Devido ao poder-dever de fiscalização inerente aos cargos de chefia, a atual sistemática da Lei de Improbidade Administrativa consagra a responsabilidade do superior hierárquico pelos atos ímprobos de seus subordinados com base na presunção de culpa 'in vigilando', dispensando a comprovação de seu envolvimento direto e intencional.
A jurisprudência pacificada do Supremo Tribunal Federal e do Superior Tribunal de Justiça reconhece a submissão dos agentes políticos, como prefeitos e ministros de Estado, aos ditames da Lei de Improbidade Administrativa, admitindo-se o duplo regime sancionatório em conjunto com os crimes de responsabilidade, excetuando-se apenas o Presidente da República.
Para que um superior hierárquico seja responsabilizado por improbidade na modalidade omissiva, é imperioso demonstrar a existência de um dever jurídico específico de agir, a ciência inequívoca da ilegalidade praticada pelo subordinado e a omissão dolosa em impedir ou fazer cessar o ilícito, não bastando a simples desídia na supervisão.
No julgamento da ADI 4.295-DF, o Supremo Tribunal Federal declarou a inconstitucionalidade parcial do artigo 2º da LIA por violação ao princípio da legalidade estrita, restringindo o conceito de agente público apenas àqueles que mantêm vínculo remunerado e permanente com a Administração Direta ou Indireta.
O Supremo Tribunal Federal, ao julgar o Tema 1.199 com repercussão geral, consolidou o entendimento de que a condenação por qualquer ato de improbidade administrativa demanda, inafastavelmente, a presença do elemento subjetivo dolo, rechaçando a responsabilização civil fulcrada em mero erro de gestão ou simples ilegalidade procedimental.
Devido à confiança premente depositada na nomeação, o ocupante de cargo em comissão atrai para si a responsabilidade objetiva pelos danos causados ao erário pelos servidores efetivos sob sua estrita direção administrativa, dispensando o Ministério Público de comprovar o nexo causal e o dolo do comissionado.
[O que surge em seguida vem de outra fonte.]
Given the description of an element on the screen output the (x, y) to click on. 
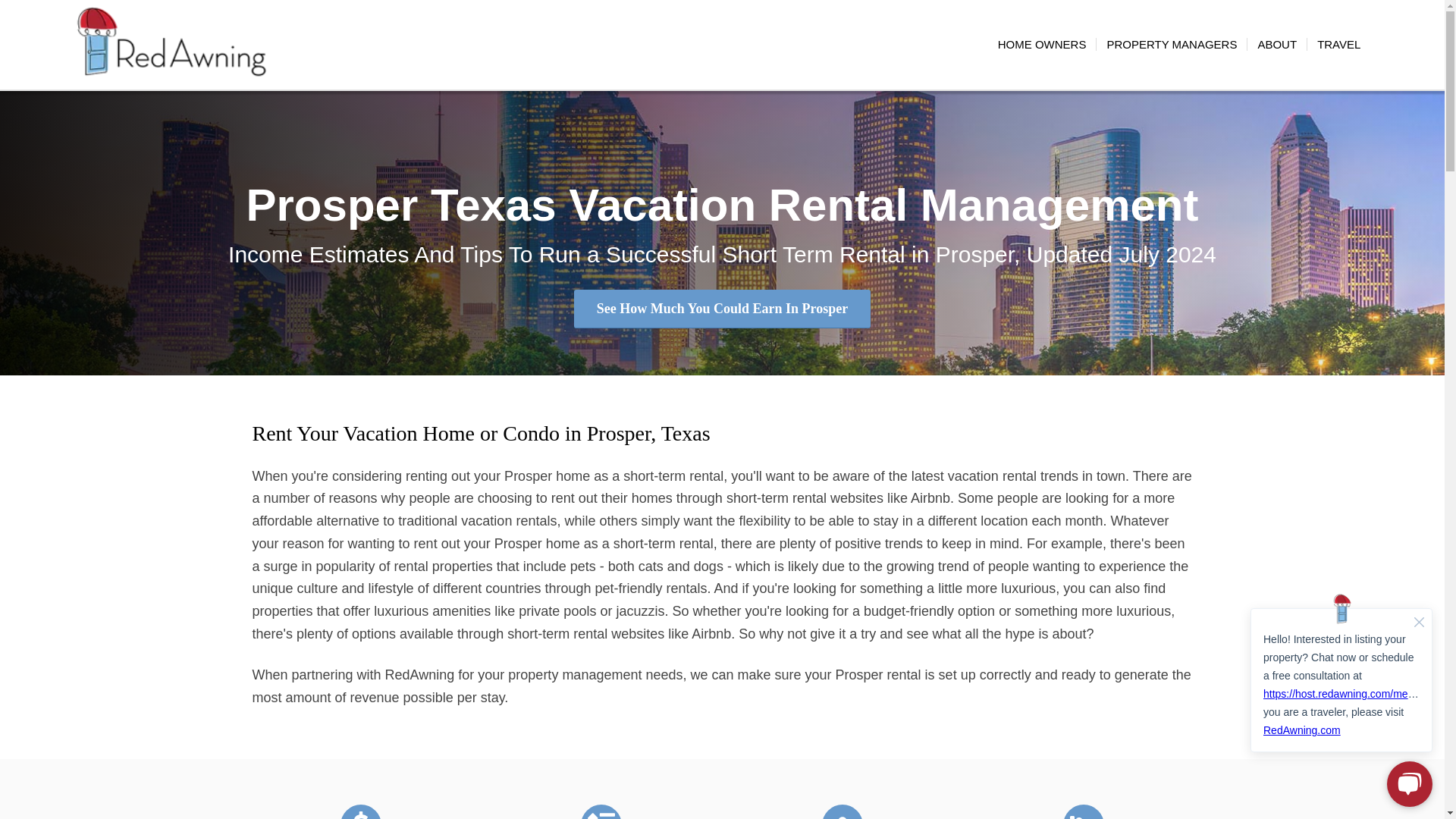
PROPERTY MANAGERS (1171, 44)
RedAwning (171, 44)
HOME OWNERS (1042, 44)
A qualificação de um indivíduo como agente público para a finalidade de incidência da LIA restringe-se aos que exercem função em entidades da Administração Direta, sendo flagrantemente incabível a submissão dos diretores de Organizações da Sociedade Civil de Interesse Público (OSCIPs) aos ditames da lei punitiva, independentemente do recebimento de recursos do erário.
A atual redação da Lei de Improbidade Administrativa veda condenações fundadas em meras presunções probatórias e afasta a tese de que o agente 'não poderia desconhecer' a ilegalidade praticada na repartição, impondo que o juiz exija a demonstração concreta de que o sujeito ativo atuou com vontade livre e consciente direcionada a um fim ilícito determinado.
Considerando a extrema precariedade de seu vínculo e a ausência de submissão ao regime estatutário permanente, os agentes públicos contratados transitoriamente por excepcional interesse público estão imunes às sanções civis e políticas da Lei de Improbidade Administrativa, respondendo exclusivamente na via criminal por eventuais desvios praticados no exercício da função.